The advertisement went something like this: “8 FREE ALBUMS FOR A PENNY.” It came out of T.V. Guide, Parade Magazine, and important journals of the day.This part was simple, you really did receive eight records and for them you signed on to pay for more LPs at Record Club prices ($9.99 a pop plus tax and you had four months to get them). Today I can recite all eight of them, those first ones I got. They’re part of my DNA.
The last platter I liberated from shrinkwrap was Curtis Mayfield's Superfly. Came out winter ’72, some months before the film would run in theaters.The cover sported a yellow Super Fly logo with red trim. Next to that was Mayfield’s face, and standing next to his chin was Priest, wearing an immaculate white suit coat and white Italian zip-up boots, with arms crossed and holding a non-threatening pistol. (Priest [Ron O’Neal] is the film’s conflicted coke dealer, with a stable of vague black women dropping in and out—he’s in for the big score so he can get off these streets once and for all.) A bikini-clad sister with an Angela Davis Afro is splayed behind Priest.
The soundtrack, unlike any of its kind, stands on its own, and nowhere do we see the word “soundtrack.” Yes, the back cover shows stills from the film, but clearly Curtis won this first fight of many. It follows the gritty screenplay in its own way, but this is not music to back a movie, possibly the other way around. This was Mayfield's music, his label, and his vision. From the first song to the last, the album provokes conversation. It’s trashcan fires, tenements and crime, black on black. This is urban renewal, welcome to it.
The music has many fathers, Delta blues, country blues, street-corner doo-wop, jazz, rock ’n’ roll, fusion, Latin and Puerto Rican rhythms. And Chicago was the last stop on the Chitin’ Circuit and the last storied few like Muddy, Buddy, the Wolf, and others, went straight to Britain before they died to soak up a little respect. Mayfield had been the de-facto leader/writer of the Impressions, a Chi-Town hit machine. He'd been watching, he'd been waiting, and now he was ready to protect his dream on his terms, with a true snapshot of the Chicago ghetto. No made for T.V. Movie-of-the-Week shit, this was badass, and blowin’ free.
The songs begin shy, twisting slowly as the bass and drums lock down, with congas and timbales dancing between the grooves of the song … “Freddie’s Dead” was the single they released, an instant climber on the R&B and pop charts. Fat Freddie’s a character in the film who gets runover, but Curtis makes him every junkee that is your father away doin’ time, sister who at 15 is pregnant and on methadone, it’s you man if you don't heed the call.

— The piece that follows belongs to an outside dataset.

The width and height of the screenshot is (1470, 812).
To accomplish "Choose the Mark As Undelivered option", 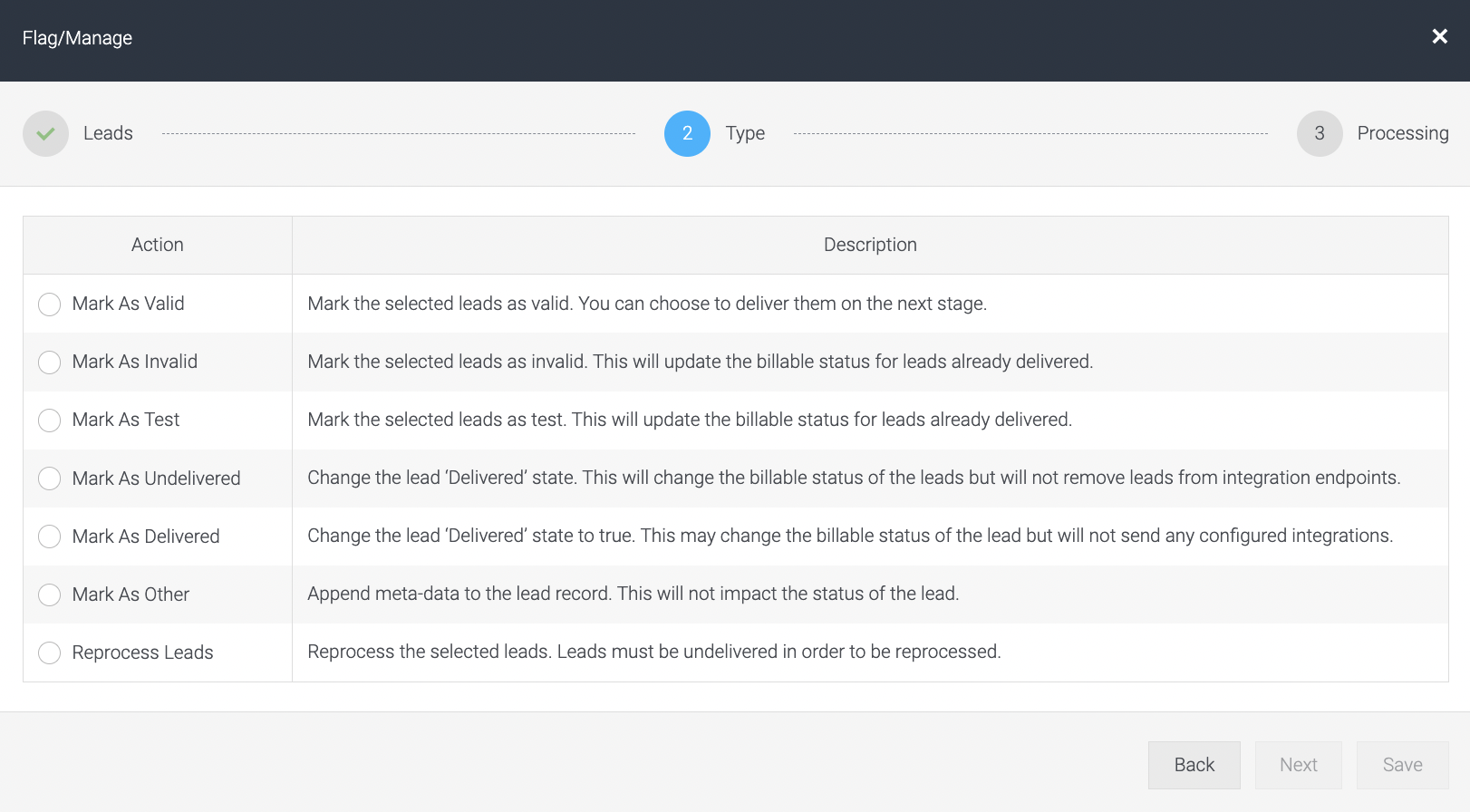I will coord(50,478).
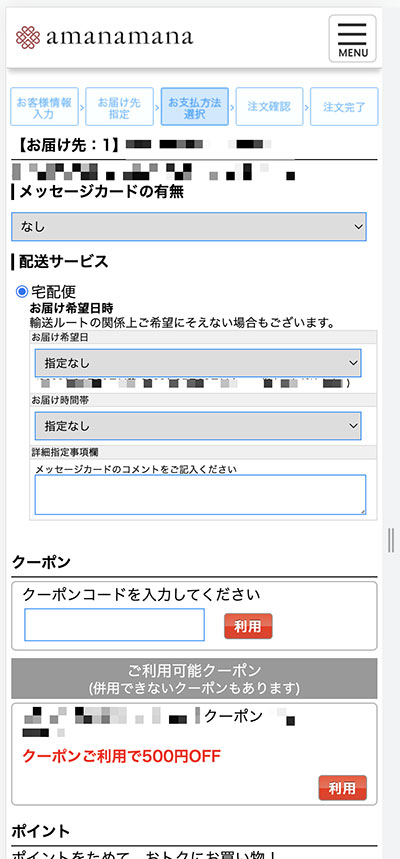Click 利用 button beside coupon code field
400x859 pixels.
(248, 626)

His lyrics are clever, never preachy and just the definition of conviction. Yet Mayfield’s never publically pro-violence to find the solution, and often working with all colors to help solve problems of poverty, urban decay and drugs. While the AM and FM radios played this record because everyone knew this was Chicago's high-water mark, “Freddie’s Dead” was a rolling wave of sound, strings are mixed as high as the vocals, no one else could touch Curtis's falsetto—because it was the street-corner talking. His vision was complex; he was all business and saw the sunrise from the recording studio control room. He was pristine, doing the tell by candlelight, and muted horns build a huge a hook.
In the movie, Priest and his woman take a bath together, it’s tender and reminds the watcher that everyone wants love and in the end might do just about anything to hold on to it. Wah-wah pedals and Cry Baby’s are used heavy in the mix; they’re urban and have so aged well. The first time I listened to this album at 12 I wept, for what or who I’m not sure. But I knew I had to see that life, those streets, those people. Man, if you don’t own this record I urge you to buy one of the 20 best records I have ever owned.